Aim:
Count the lines in the records below that contain the string "arrow". Reply with the number alone.

[Records for finding displayed items]
[Start]
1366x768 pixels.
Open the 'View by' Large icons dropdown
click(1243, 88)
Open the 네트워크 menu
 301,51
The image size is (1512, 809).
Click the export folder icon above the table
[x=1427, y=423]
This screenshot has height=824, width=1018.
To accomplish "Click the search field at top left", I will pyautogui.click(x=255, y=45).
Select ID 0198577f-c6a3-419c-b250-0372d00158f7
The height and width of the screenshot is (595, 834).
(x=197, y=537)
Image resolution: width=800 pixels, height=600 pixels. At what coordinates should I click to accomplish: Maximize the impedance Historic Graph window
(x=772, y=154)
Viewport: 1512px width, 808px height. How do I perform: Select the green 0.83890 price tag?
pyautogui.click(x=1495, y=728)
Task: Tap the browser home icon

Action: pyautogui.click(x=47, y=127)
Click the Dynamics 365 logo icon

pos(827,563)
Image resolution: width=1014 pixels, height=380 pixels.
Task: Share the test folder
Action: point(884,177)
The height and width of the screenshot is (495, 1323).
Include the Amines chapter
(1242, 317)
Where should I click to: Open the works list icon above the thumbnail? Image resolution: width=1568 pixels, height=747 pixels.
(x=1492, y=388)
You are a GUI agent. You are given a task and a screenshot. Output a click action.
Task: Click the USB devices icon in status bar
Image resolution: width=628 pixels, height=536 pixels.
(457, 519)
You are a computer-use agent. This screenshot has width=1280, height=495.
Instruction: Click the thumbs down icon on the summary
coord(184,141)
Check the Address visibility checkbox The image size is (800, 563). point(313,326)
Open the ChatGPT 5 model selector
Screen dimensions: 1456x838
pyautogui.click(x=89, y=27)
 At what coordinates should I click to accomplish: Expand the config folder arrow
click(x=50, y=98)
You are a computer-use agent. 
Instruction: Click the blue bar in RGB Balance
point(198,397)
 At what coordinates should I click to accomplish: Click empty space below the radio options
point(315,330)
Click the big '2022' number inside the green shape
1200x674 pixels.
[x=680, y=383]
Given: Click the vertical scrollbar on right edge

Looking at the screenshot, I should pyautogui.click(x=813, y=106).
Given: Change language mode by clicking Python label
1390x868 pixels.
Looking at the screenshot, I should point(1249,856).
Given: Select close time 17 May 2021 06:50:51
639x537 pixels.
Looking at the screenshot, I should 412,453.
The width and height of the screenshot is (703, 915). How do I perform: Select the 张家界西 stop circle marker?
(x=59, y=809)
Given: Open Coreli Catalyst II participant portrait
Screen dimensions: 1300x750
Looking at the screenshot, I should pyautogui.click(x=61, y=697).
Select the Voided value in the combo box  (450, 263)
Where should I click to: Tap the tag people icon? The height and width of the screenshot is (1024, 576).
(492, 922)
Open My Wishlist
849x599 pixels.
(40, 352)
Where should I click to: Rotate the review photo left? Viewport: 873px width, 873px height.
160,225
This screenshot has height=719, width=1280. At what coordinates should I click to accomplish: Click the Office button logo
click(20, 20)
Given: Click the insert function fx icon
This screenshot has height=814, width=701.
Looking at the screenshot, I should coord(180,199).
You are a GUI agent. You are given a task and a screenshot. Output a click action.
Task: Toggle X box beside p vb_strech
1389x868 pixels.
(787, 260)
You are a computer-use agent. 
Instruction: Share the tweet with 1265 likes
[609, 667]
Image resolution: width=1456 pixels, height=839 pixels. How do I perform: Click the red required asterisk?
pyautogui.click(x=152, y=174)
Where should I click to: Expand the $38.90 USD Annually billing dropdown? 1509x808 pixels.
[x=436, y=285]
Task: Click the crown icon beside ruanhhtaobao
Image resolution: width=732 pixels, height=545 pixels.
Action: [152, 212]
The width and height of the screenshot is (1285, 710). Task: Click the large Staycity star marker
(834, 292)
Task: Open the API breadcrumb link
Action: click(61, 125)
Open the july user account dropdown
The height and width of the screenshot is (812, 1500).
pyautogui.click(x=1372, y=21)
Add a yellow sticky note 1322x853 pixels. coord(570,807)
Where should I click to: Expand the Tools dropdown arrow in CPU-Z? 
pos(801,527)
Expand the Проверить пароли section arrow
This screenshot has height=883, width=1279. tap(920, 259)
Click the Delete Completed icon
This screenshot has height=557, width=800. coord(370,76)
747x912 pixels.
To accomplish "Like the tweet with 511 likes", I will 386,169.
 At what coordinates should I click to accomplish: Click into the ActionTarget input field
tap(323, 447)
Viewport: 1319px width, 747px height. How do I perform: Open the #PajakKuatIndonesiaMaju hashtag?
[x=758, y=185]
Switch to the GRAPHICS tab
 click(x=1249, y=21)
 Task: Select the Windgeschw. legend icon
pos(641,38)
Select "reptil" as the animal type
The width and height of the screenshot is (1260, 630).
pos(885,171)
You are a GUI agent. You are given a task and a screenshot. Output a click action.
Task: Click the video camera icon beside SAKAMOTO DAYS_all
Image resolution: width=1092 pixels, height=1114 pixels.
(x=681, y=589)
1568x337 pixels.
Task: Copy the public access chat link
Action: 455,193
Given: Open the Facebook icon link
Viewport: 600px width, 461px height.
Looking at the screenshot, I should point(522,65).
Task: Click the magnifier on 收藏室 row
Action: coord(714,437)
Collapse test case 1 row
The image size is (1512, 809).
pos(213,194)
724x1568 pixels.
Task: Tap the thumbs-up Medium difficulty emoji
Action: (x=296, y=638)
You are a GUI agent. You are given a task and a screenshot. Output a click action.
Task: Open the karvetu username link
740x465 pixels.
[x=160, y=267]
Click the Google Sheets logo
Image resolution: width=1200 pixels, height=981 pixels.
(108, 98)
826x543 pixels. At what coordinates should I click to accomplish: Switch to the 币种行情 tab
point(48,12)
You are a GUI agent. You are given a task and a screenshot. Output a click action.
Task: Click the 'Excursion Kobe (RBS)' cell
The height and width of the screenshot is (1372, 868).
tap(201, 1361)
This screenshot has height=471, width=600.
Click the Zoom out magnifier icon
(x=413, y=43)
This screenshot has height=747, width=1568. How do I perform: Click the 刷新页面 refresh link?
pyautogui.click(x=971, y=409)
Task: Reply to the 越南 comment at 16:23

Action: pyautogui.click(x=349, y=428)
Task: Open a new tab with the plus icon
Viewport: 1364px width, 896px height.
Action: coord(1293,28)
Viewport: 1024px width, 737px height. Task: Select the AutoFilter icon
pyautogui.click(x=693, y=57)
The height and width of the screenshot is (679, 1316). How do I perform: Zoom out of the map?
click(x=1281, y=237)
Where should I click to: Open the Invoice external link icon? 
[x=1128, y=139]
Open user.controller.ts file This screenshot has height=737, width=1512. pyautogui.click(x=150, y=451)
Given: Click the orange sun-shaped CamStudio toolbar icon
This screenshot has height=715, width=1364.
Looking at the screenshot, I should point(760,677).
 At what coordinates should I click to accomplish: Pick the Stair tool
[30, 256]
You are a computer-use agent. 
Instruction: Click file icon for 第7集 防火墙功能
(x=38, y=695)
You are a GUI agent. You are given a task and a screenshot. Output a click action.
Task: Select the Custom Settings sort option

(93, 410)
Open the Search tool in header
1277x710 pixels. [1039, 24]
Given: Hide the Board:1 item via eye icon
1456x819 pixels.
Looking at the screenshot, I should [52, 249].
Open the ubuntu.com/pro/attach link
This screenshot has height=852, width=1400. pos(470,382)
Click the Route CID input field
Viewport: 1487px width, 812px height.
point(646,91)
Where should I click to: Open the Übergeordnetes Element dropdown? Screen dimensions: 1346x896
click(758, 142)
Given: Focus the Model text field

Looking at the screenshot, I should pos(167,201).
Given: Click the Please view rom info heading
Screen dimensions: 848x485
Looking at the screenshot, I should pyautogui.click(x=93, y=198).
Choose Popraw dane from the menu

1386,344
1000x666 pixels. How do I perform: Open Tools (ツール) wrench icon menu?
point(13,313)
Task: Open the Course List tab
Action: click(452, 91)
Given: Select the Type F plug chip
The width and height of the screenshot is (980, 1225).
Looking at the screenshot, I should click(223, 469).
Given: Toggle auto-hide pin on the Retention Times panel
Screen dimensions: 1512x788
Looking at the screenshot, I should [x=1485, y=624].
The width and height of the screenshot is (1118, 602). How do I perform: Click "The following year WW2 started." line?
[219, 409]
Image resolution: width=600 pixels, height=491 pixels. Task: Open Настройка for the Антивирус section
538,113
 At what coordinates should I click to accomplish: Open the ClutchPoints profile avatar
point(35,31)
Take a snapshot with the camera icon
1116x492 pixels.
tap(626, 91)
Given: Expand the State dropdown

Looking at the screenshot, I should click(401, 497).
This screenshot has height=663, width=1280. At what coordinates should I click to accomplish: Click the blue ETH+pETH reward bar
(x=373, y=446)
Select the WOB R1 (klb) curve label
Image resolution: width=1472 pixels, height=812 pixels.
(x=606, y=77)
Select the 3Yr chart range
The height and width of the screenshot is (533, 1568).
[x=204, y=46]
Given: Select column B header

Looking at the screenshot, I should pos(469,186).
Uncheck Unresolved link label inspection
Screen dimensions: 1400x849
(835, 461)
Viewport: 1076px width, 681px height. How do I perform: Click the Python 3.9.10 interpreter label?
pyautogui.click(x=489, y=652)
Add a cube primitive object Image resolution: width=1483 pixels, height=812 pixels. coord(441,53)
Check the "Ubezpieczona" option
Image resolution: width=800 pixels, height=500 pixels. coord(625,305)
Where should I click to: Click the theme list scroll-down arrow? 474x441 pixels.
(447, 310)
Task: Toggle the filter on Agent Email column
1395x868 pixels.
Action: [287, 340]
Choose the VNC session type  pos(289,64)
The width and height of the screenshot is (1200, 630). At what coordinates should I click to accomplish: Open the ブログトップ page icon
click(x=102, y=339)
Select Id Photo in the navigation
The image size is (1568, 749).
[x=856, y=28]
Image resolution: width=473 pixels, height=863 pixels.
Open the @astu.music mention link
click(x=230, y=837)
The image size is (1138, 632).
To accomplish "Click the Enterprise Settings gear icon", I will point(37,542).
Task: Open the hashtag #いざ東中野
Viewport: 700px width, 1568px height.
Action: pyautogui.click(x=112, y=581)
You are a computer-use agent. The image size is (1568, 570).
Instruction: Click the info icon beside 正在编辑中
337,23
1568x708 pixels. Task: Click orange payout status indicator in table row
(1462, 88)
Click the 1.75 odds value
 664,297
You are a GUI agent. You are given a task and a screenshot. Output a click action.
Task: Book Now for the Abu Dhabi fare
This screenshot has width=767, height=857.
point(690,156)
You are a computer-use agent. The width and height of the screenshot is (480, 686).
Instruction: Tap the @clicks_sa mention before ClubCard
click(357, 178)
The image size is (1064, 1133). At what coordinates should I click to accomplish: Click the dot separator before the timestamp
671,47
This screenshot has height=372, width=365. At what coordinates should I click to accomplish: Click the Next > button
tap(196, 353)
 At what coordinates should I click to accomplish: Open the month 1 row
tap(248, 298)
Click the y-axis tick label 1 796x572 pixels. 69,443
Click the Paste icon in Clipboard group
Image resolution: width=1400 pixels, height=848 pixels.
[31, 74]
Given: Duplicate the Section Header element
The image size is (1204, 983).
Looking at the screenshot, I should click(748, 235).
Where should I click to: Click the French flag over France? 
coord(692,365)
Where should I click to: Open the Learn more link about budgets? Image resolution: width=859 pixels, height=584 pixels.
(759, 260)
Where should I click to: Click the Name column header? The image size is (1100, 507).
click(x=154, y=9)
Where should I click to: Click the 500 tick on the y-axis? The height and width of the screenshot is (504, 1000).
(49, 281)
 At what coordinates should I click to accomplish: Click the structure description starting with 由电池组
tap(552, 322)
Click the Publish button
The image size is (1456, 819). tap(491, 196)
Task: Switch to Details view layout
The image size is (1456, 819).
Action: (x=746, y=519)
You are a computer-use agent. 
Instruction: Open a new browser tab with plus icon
[End]
Solution to this problem:
4